Der Sounderfinder

Zu Gerd Naumanns Monografie über Peter Thomas, den Großmeister der deutschen Filmmusik

Von Thomas NeumannRSS-Newsfeed neuer Artikel von Thomas Neumann

Besprochene Bücher / Literaturhinweise

Der 1925 in Breslau geborene und in Berlin aufgewachsene Peter Thomas steht im Zentrum der Monografie des Kulturwissenschaftlers Gerd Naumann. Bekannt ist Peter Thomas durch seine Film- und Fernsehmusik. Zu den berühmtesten Kompositionen zählen die Soundtracks zu Edgar Wallace Filmen wie „Der Zinker“ und „Der Hexer“, zu Kinoerfolgen wie „Winnetou und sein Freund Old Firehand“, „Bruce Lee – Die Todesfaust des Cheng Li“ und „Unser Willi ist der Beste“.

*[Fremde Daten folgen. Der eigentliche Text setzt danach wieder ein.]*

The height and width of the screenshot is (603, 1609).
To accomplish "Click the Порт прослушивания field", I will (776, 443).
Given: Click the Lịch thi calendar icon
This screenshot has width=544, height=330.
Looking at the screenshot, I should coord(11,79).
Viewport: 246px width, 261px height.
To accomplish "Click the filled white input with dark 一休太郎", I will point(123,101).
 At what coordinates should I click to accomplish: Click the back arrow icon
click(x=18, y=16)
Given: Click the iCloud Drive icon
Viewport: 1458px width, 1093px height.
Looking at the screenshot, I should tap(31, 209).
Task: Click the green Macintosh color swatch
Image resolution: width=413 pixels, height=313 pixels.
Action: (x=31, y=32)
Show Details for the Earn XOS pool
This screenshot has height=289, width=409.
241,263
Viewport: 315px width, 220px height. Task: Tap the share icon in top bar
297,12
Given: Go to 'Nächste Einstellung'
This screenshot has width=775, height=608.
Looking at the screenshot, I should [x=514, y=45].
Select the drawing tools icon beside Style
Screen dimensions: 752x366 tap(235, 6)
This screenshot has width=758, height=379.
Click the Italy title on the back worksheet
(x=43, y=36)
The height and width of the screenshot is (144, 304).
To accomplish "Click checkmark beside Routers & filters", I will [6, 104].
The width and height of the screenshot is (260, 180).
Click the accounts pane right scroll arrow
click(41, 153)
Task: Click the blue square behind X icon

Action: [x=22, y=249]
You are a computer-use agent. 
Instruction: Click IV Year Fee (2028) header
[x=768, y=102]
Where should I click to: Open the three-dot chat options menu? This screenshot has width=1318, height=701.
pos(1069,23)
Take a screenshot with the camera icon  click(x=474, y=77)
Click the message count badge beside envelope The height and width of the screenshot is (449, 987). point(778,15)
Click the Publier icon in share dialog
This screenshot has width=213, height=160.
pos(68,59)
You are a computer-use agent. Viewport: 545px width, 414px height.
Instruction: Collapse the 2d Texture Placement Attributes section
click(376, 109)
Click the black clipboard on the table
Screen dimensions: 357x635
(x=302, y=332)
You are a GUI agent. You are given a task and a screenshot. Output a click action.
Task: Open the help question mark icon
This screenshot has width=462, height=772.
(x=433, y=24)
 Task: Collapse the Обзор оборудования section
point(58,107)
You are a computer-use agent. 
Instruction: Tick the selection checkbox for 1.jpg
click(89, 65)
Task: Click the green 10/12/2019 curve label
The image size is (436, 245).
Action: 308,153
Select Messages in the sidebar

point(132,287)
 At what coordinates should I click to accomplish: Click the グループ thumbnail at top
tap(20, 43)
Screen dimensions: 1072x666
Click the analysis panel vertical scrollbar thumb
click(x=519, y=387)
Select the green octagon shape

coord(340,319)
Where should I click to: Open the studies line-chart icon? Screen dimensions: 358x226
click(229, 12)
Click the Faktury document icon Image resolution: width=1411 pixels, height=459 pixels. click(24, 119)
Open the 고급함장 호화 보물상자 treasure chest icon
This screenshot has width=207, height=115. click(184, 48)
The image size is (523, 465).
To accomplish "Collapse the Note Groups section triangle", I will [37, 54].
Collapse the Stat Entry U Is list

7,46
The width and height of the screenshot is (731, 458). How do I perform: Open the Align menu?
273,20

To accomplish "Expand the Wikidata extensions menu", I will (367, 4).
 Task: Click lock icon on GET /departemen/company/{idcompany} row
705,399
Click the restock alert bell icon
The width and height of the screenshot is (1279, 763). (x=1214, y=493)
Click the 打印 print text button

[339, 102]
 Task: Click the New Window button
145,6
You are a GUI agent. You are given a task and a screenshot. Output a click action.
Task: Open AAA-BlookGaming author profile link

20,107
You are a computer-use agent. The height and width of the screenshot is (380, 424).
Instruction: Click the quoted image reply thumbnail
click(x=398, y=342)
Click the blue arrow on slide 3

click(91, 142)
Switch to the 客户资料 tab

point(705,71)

Im Fernsehen konnte man seine Musik in zahlreichen Folgen von „Derrick“ und „Der Kommissar“ hören. International bekannt geworden ist er mit den Spacesounds zu der Fernsehserie „Raumpatrouille Orion“. Grundlage für eine Karriere im Schatten der Filmindustrie war eine solide Ausbildung und ein Abschluss in den Fächern Dirigieren, Tonsatz, Kontrapunkt und Blasmusik. Die Kombination von professionellem musikalischem Hintergrund mit den aktuellen amerikanischen Hits der 1950er- und 1960er-Jahre bilden den Hintergrund vor dem Peter Thomas bis in die Gegenwart hinein seine Musik schreibt und seine Sounds erfindet. Naumann versucht in der Monografie parallel zu den biografischen Stationen des Protagonisten eine kleine Kulturgeschichte der Bundesrepublik zu schreiben, die die Entwicklungen der Unterhaltungs- und Medienindustrie nach 1945 in der aufstrebenden Bundesrepublik Deutschland berücksichtigt. Peter Thomas‘ Laufbahn wird sozusagen zu einem Paradigma des Erfolges.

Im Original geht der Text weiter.